Saved entries

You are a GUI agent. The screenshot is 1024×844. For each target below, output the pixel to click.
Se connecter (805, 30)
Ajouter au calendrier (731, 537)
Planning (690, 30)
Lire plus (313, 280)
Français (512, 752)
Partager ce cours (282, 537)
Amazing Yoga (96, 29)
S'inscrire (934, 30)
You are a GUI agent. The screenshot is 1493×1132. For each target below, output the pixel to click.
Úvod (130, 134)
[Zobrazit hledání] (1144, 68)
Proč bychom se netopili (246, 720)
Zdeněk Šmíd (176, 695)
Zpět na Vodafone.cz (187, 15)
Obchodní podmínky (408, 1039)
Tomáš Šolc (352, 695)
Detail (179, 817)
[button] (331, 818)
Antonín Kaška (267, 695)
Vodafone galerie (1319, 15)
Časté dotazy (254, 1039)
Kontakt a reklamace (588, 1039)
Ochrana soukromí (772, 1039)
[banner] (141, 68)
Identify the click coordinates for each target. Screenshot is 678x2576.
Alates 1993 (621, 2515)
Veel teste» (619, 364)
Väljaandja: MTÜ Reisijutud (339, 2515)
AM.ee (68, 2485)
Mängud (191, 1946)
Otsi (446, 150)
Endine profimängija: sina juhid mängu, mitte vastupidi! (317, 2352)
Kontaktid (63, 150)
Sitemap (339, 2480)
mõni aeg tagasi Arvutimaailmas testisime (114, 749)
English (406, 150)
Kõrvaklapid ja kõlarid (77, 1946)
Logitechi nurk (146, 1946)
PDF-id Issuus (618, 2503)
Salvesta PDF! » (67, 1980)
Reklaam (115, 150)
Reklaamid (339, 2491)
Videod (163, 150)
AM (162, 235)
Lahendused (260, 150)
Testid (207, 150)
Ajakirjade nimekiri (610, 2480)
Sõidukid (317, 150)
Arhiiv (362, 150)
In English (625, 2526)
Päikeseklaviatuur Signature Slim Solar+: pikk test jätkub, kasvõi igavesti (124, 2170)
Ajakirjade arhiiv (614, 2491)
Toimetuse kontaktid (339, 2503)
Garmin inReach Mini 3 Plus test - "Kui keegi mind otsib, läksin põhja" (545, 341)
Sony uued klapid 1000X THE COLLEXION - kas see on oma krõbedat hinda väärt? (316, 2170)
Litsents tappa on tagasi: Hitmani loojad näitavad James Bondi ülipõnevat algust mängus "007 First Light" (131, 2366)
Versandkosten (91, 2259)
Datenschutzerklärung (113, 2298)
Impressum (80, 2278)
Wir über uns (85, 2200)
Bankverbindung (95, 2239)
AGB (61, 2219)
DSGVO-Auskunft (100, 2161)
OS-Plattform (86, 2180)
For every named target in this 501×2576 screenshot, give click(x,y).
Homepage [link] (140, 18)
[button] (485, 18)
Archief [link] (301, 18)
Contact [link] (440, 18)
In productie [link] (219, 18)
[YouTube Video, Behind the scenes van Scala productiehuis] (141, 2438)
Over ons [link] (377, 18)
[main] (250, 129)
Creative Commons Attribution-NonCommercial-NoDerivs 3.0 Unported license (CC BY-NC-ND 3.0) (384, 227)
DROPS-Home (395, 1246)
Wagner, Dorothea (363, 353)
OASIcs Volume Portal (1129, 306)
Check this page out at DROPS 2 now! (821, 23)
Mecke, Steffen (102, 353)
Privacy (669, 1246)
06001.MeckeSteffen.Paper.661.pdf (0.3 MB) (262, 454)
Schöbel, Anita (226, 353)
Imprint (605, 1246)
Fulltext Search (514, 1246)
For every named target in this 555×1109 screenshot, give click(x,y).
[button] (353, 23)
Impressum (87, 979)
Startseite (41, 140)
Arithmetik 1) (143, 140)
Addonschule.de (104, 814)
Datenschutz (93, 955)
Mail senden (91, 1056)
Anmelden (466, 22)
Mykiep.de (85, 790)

• REQUIREMENT
How many lines of the records contain the string "pixel"? Case counts, and reply with the number alone.

• EXPECTED ANSWER
2